Reggie Davis

Profile
- Position: Wide receiver

Personal information
- Born: November 22, 1995 (age 30) Tallahassee, Florida
- Listed height: 5 ft 11 in (1.80 m)
- Listed weight: 185 lb (84 kg)

Career information
- High school: Lincoln (Tallahassee, Florida)
- College: Georgia
- NFL draft: 2017: undrafted

Career history
- Atlanta Falcons (2017)*; Cleveland Browns (2017); Atlanta Falcons (2017–2018)*; Philadelphia Eagles (2018)*; Dallas Cowboys (2018–2019)*; Chicago Bears (2019–2021)*; Dallas Cowboys (2021)*; New Orleans Breakers (2023)*;
- * Offseason and/or practice squad member only
- Stats at Pro Football Reference

= Reggie Davis (wide receiver) =

American football player (born 1995)

Reggie Davis (born November 22, 1995) is an American football wide receiver who is currently a free agent. He played college football at Georgia. He signed with the Atlanta Falcons as an undrafted free agent in 2017. He was also a member of the Cleveland Browns, Philadelphia Eagles, Dallas Cowboys, and Chicago Bears.

==Professional career==

Pre-draft measurables
| Height | Weight | Arm length | Hand span | Wingspan | 40-yard dash | 10-yard split | 20-yard split | 20-yard shuttle | Three-cone drill | Vertical jump | Broad jump | Bench press |
| 5 ft 11+5⁄8 in (1.82 m) | 158 lb (72 kg) | 31+3⁄4 in (0.81 m) | 9+1⁄4 in (0.23 m) | 6 ft 2+1⁄2 in (1.89 m) | 4.36 s | 1.52 s | 2.62 s | 4.12 s | 6.94 s | 32.0 in (0.81 m) | 9 ft 7 in (2.92 m) | 4 reps |
All values from Pro Day

===Atlanta Falcons===
Davis signed with the Atlanta Falcons as an undrafted free agent on May 14, 2017. He was waived by the team on September 2, 2017.

===Cleveland Browns===
On September 3, 2017, Davis was claimed off waivers by the Cleveland Browns. He was waived by the Browns on September 22, 2017.

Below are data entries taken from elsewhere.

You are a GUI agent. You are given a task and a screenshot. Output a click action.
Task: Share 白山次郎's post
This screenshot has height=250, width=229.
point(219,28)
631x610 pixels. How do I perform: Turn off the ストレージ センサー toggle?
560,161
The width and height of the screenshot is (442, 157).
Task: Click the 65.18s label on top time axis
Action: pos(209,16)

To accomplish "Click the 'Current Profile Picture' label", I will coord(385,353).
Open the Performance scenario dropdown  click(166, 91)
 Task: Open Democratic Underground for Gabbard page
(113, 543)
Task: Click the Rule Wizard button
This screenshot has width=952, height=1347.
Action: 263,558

===Atlanta Falcons (second stint)===
On September 26, 2017, Davis was signed to the Falcons' practice squad. He signed a reserve/future contract with the Falcons on January 15, 2018.

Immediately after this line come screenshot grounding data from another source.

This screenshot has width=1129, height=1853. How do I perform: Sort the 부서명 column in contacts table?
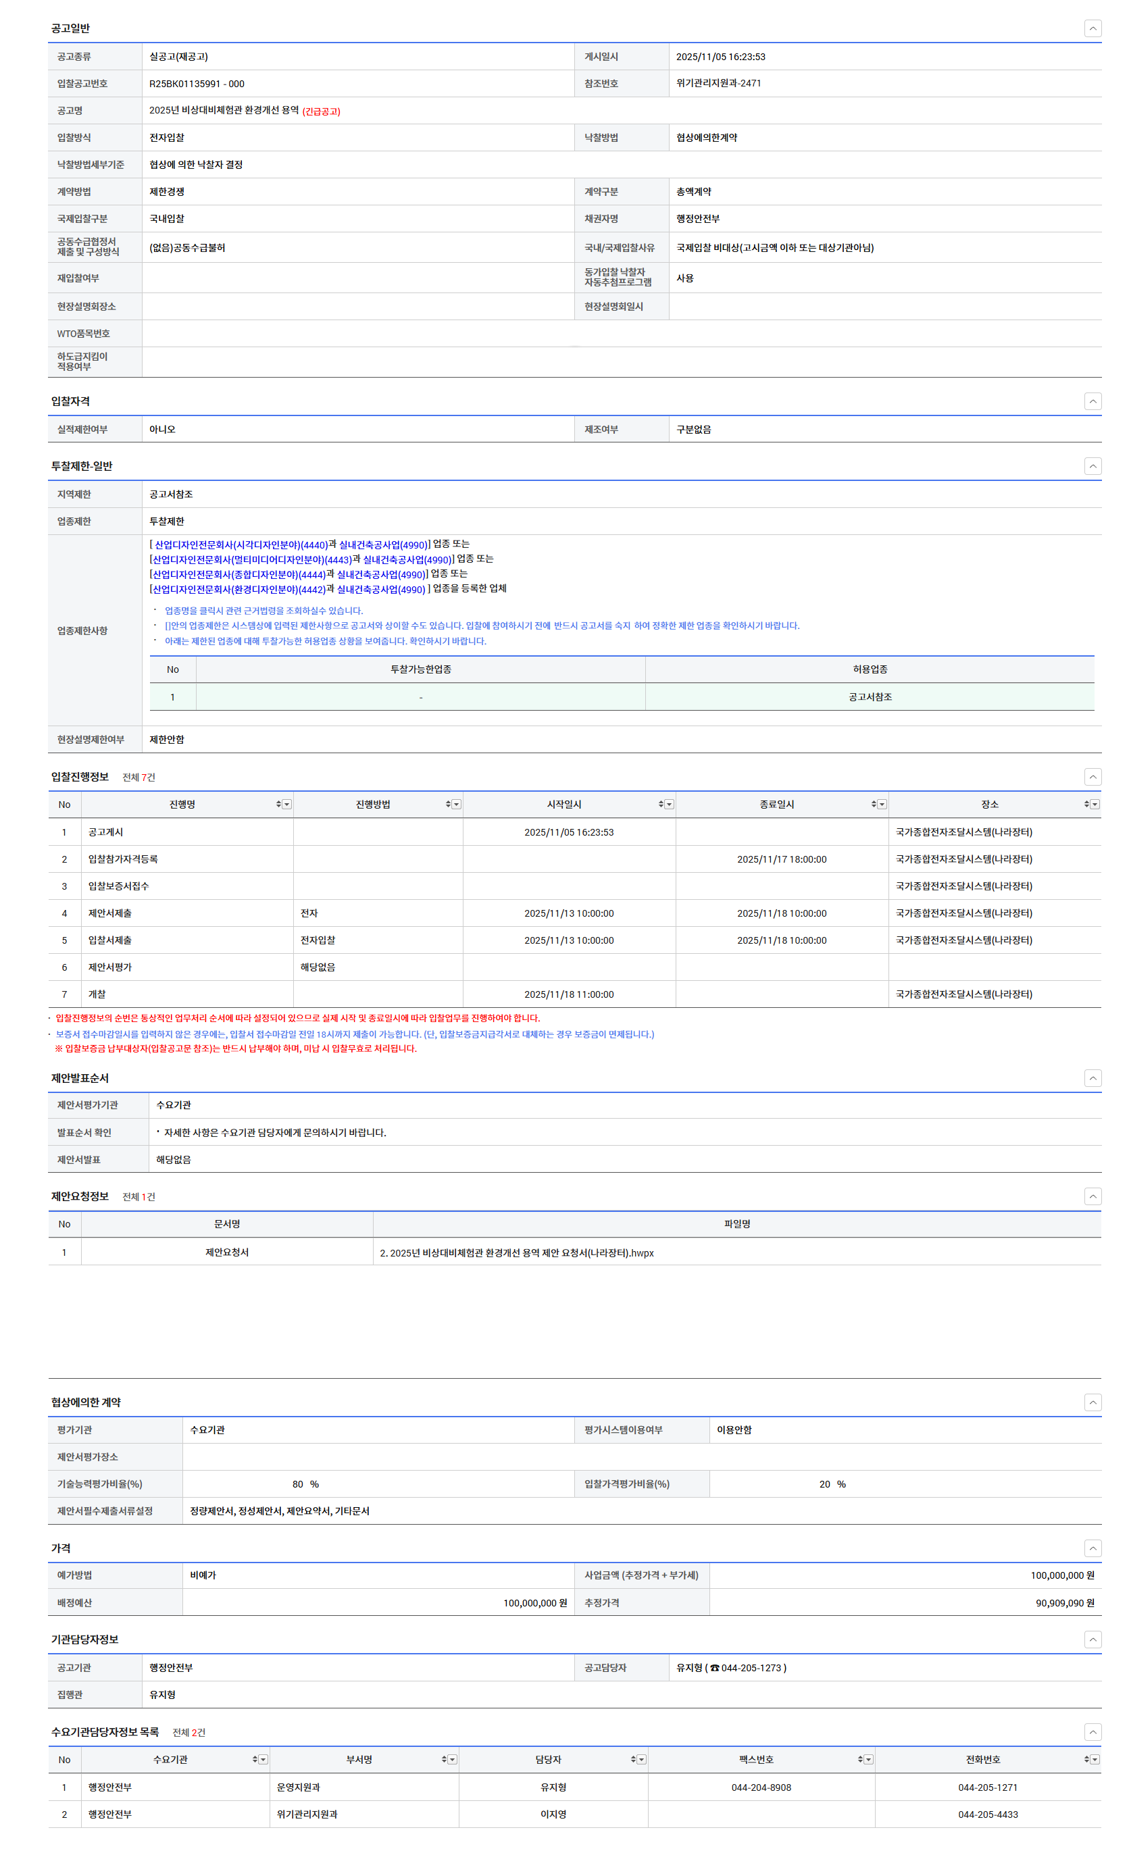[444, 1760]
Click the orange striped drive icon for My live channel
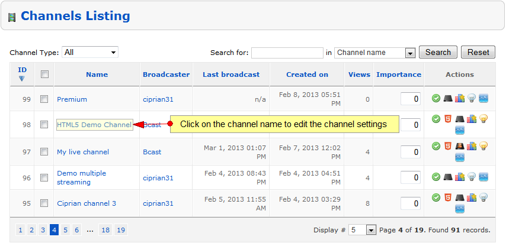The image size is (506, 243). tap(460, 146)
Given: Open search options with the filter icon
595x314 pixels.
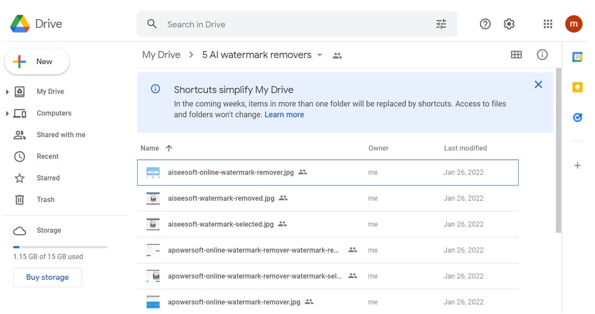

On September 1, 2018, Davis was waived by the Falcons.

===Philadelphia Eagles===
On September 10, 2018, Davis was signed to the Philadelphia Eagles' practice squad. He was released on September 20.

===Dallas Cowboys===
On November 1, 2018, Davis was signed to the Dallas Cowboys practice squad. He was re-signed on February 7, 2019. He was released on August 31, 2019.

===Chicago Bears===
On December 11, 2019, Davis joined the Chicago Bears' practice squad. He had worked out with the team in September 2018 after receiver Anthony Miller suffered an injury, but was not signed. On December 30, 2019, Davis was signed to a reserve/future contract.

Davis was waived by the team on September 5, 2020, as part of final roster cuts, and re-signed to the practice squad a day later. He was placed on the practice squad/injured list on December 23, 2020. On January 15, 2021, Davis signed a reserve/futures contract with the Bears. He was waived on May 17, 2021.

===Dallas Cowboys (second stint)===
On June 11, 2021, Davis signed with the Dallas Cowboys. He was waived on August 31, 2021.

===New Orleans Breakers===
Davis signed with the New Orleans Breakers of the USFL on January 14, 2023. On March 27, 2023, Davis was released by the Breakers.